TASK DETAILS => Convert the data lines starting at the line containing "You are a computer-use agent. 1024x530" and ending at the line containing "The image size is (900, 611). point(516,245)" into a JSON list of strings, one per line, with blank lines dropped. Leave the pictures out of the list.

#### DATA

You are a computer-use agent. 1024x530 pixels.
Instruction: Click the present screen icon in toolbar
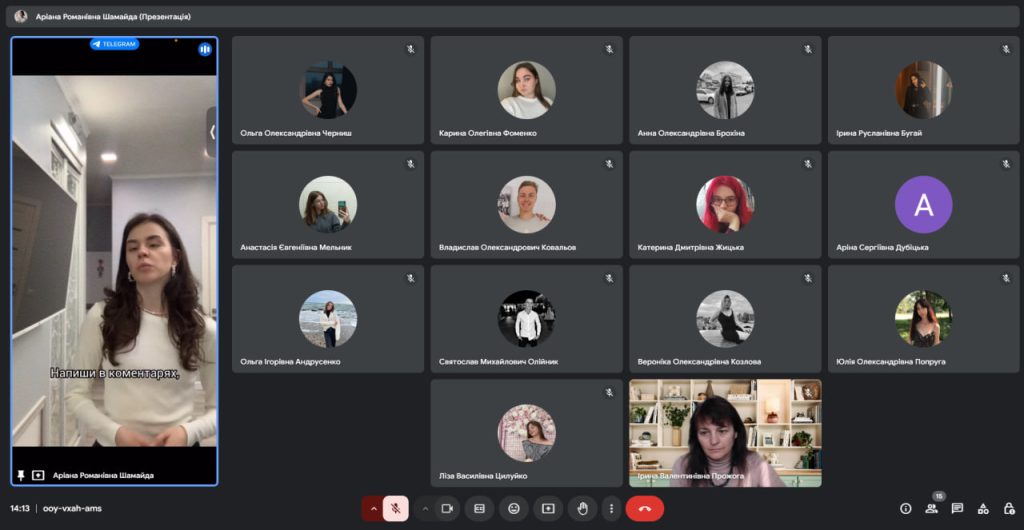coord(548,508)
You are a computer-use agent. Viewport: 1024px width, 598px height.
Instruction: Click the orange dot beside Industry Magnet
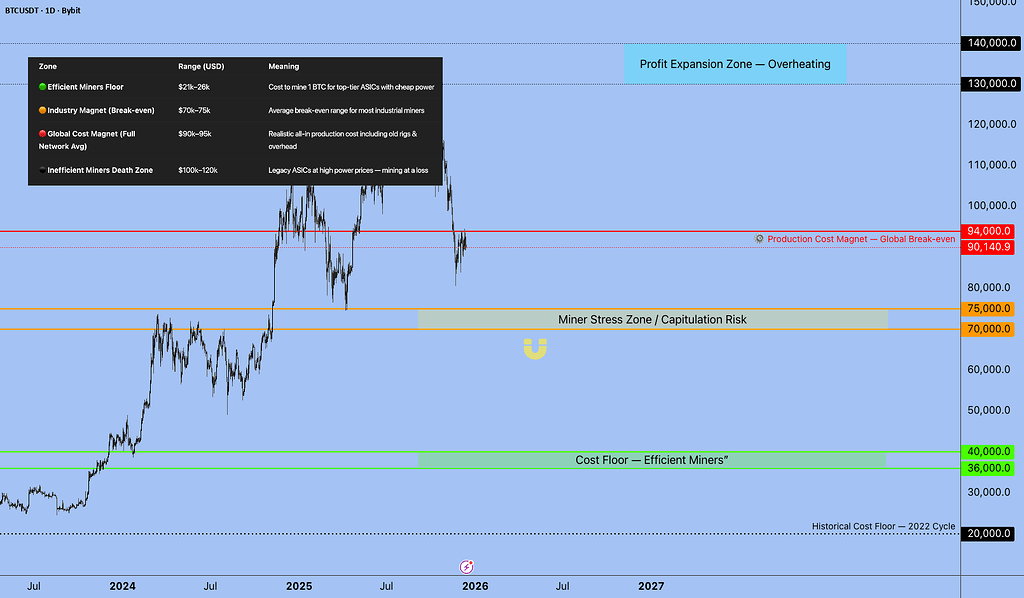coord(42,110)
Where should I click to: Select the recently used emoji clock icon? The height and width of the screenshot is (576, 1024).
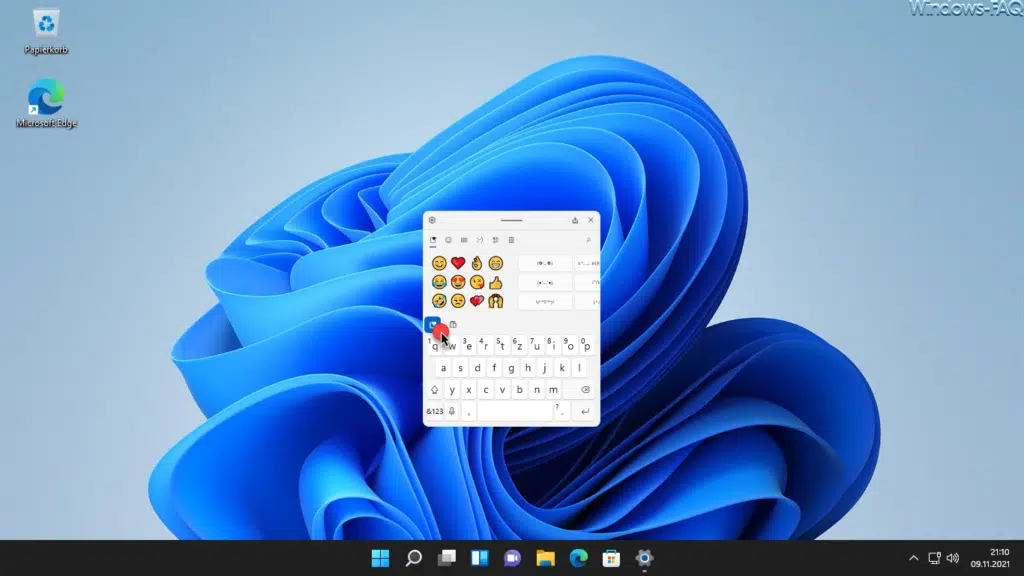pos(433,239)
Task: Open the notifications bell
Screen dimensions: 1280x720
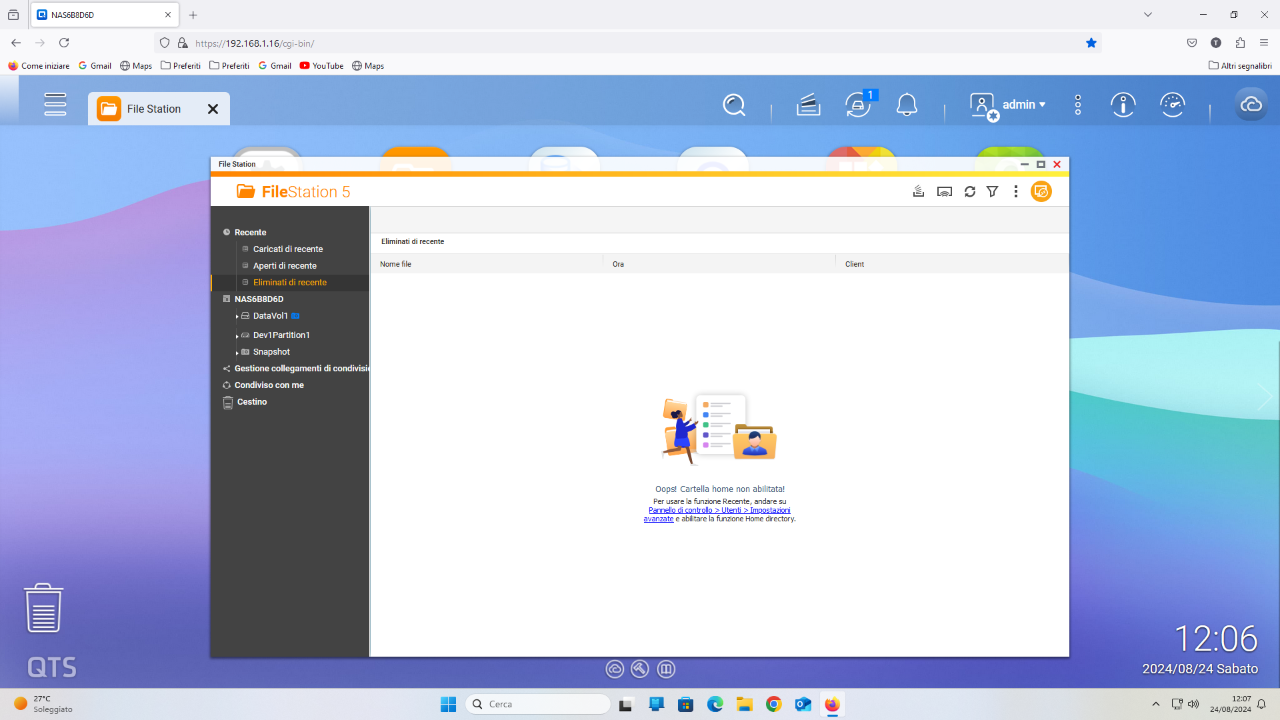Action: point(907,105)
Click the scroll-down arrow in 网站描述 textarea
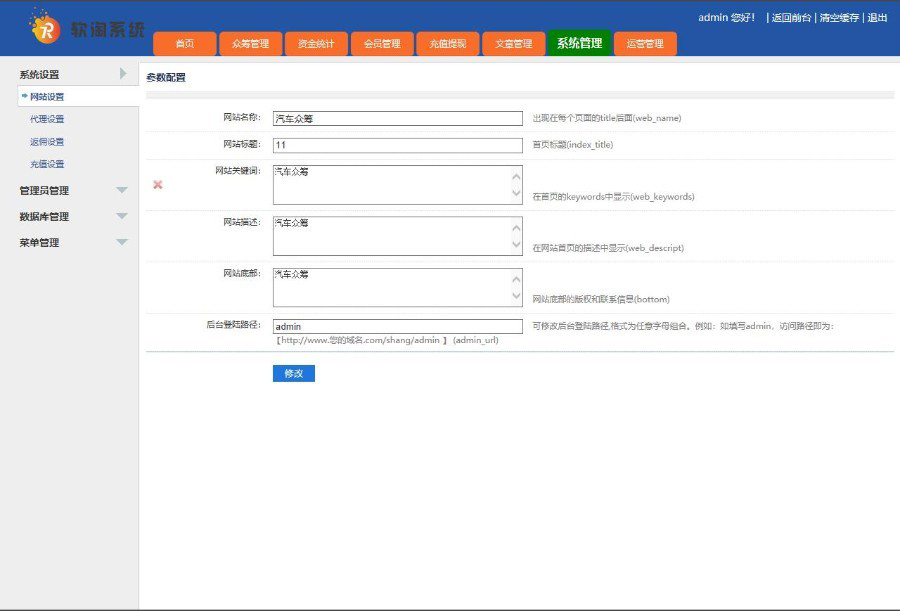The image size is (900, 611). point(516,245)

########
#### DATA

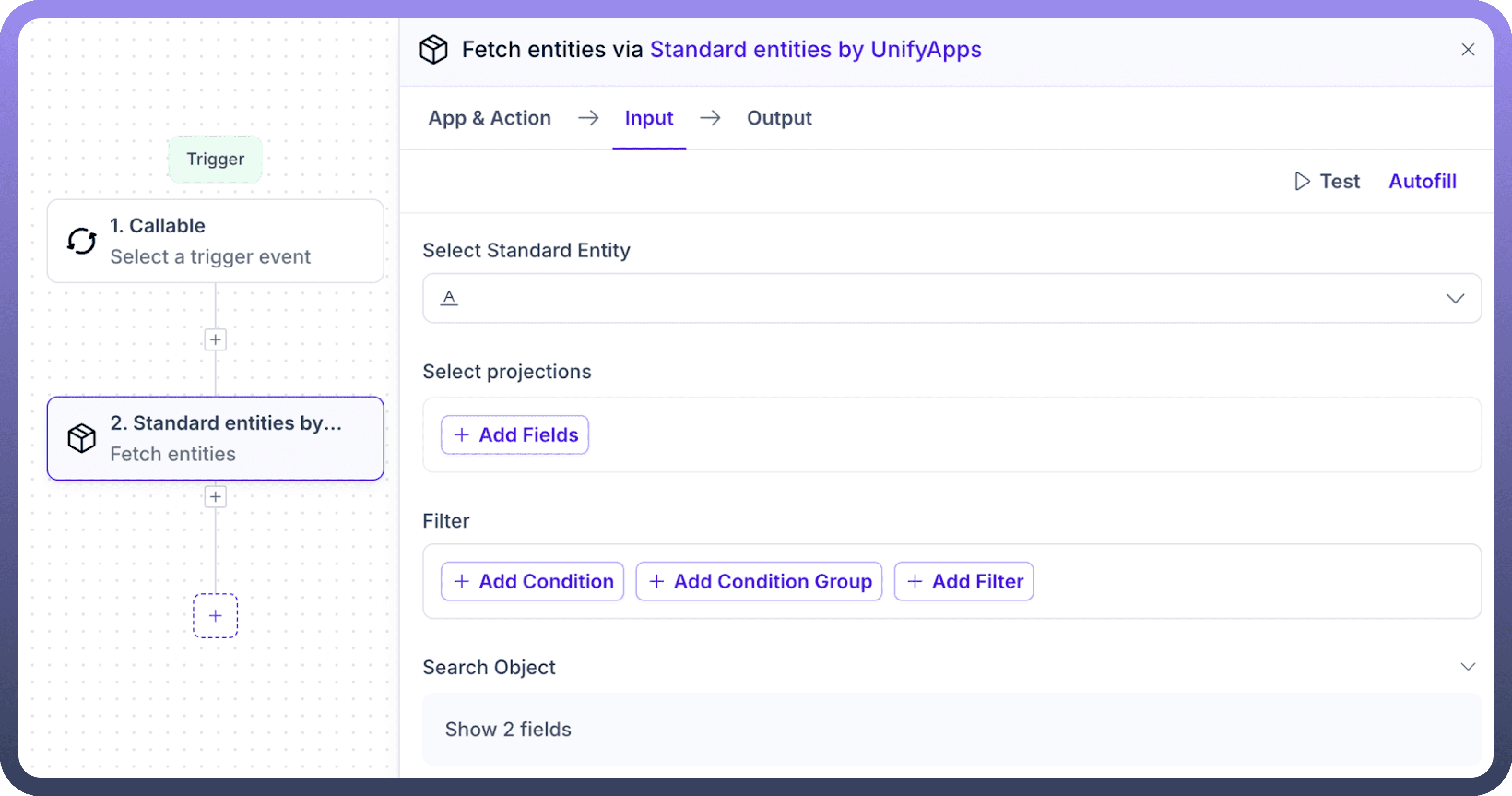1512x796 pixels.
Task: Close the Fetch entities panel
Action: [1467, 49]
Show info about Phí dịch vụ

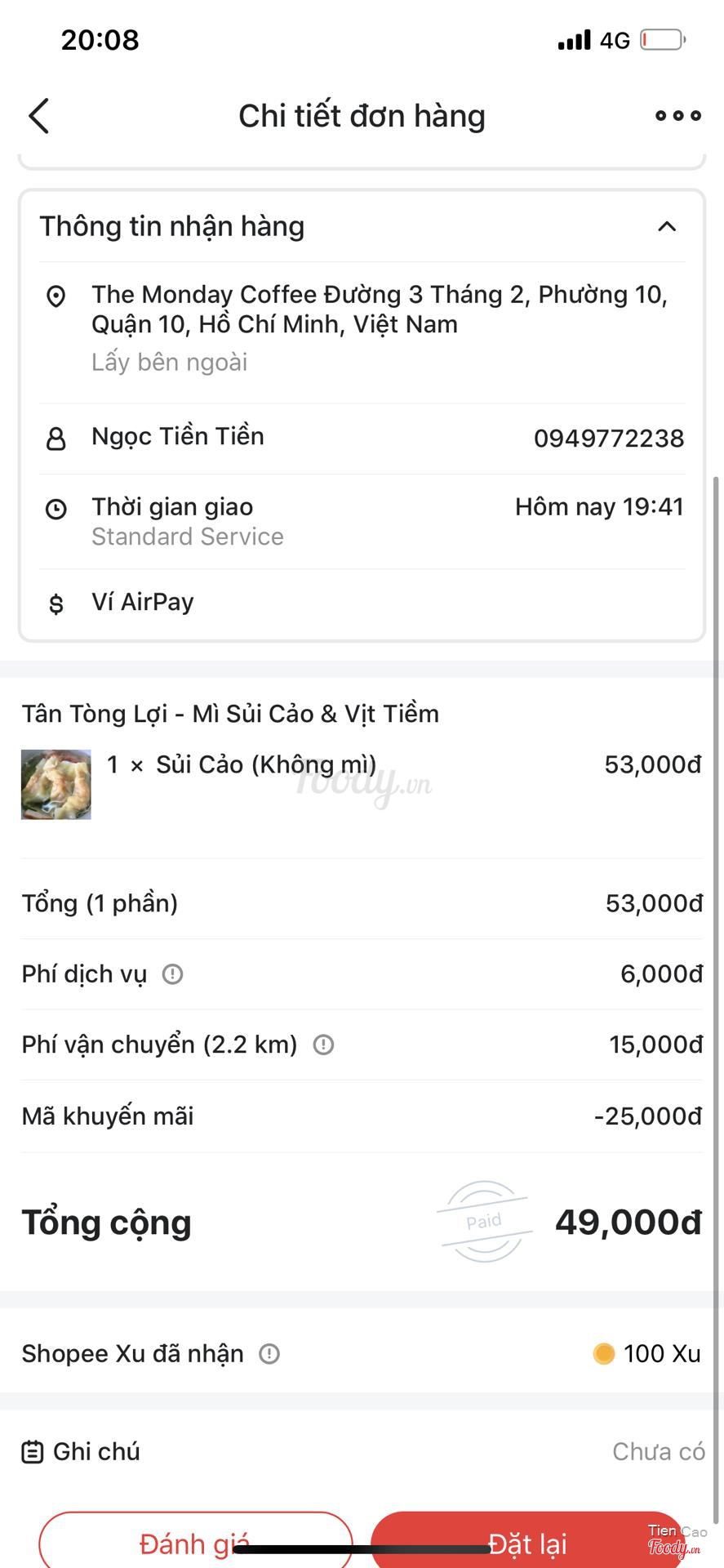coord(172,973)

########
#### DATA

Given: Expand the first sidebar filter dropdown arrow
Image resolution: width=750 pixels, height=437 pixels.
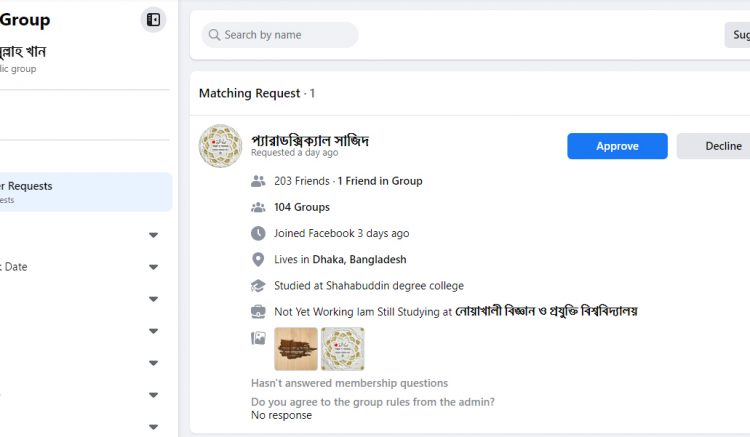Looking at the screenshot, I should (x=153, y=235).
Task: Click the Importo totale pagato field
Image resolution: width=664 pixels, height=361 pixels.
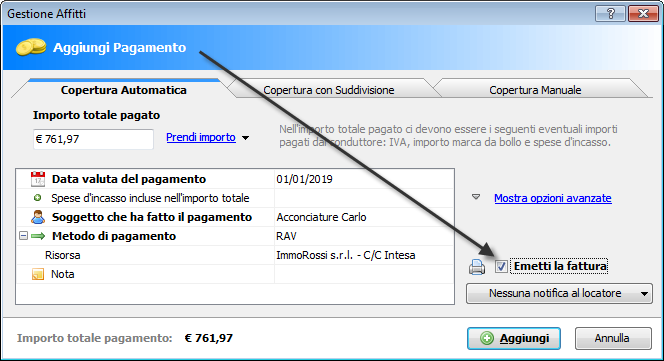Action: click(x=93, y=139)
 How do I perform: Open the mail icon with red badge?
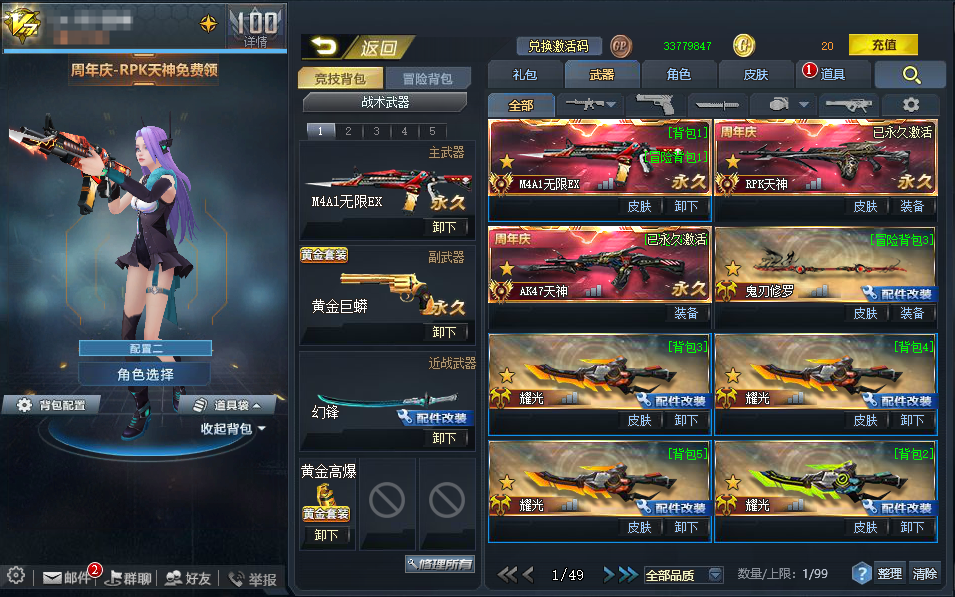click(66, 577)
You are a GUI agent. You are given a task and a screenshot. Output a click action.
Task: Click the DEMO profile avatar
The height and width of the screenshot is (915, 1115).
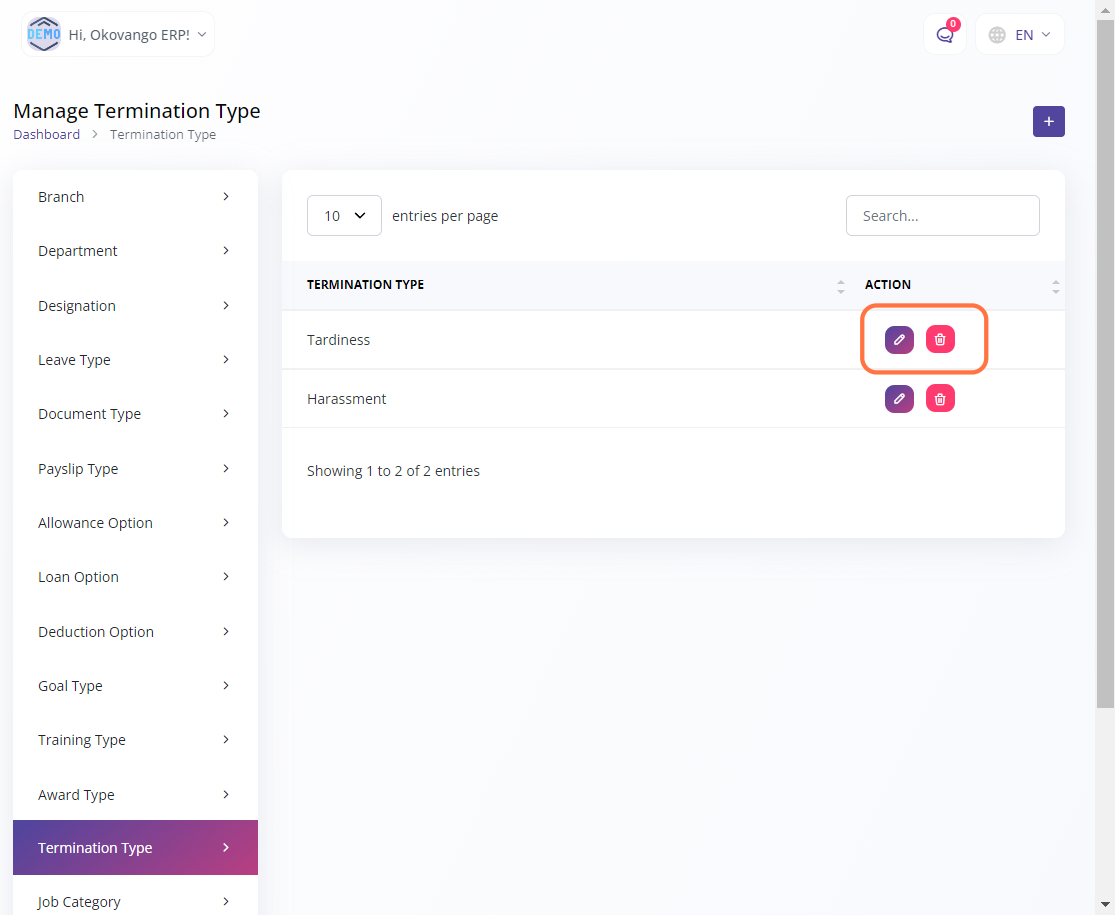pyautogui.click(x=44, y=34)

########

REPLY =>
[
  "You are a computer-use agent. 1024x530 pixels.",
  "Instruction: Click the present screen icon in toolbar",
  "coord(548,508)",
  "You are a computer-use agent. Viewport: 1024px width, 598px height.",
  "Instruction: Click the orange dot beside Industry Magnet",
  "coord(42,110)",
  "Where should I click to: Select the recently used emoji clock icon? The height and width of the screenshot is (576, 1024).",
  "pos(433,239)",
  "Task: Open the notifications bell",
  "Screen dimensions: 1280x720",
  "Action: point(907,105)",
  "Click the scroll-down arrow in 网站描述 textarea",
  "The image size is (900, 611). point(516,245)"
]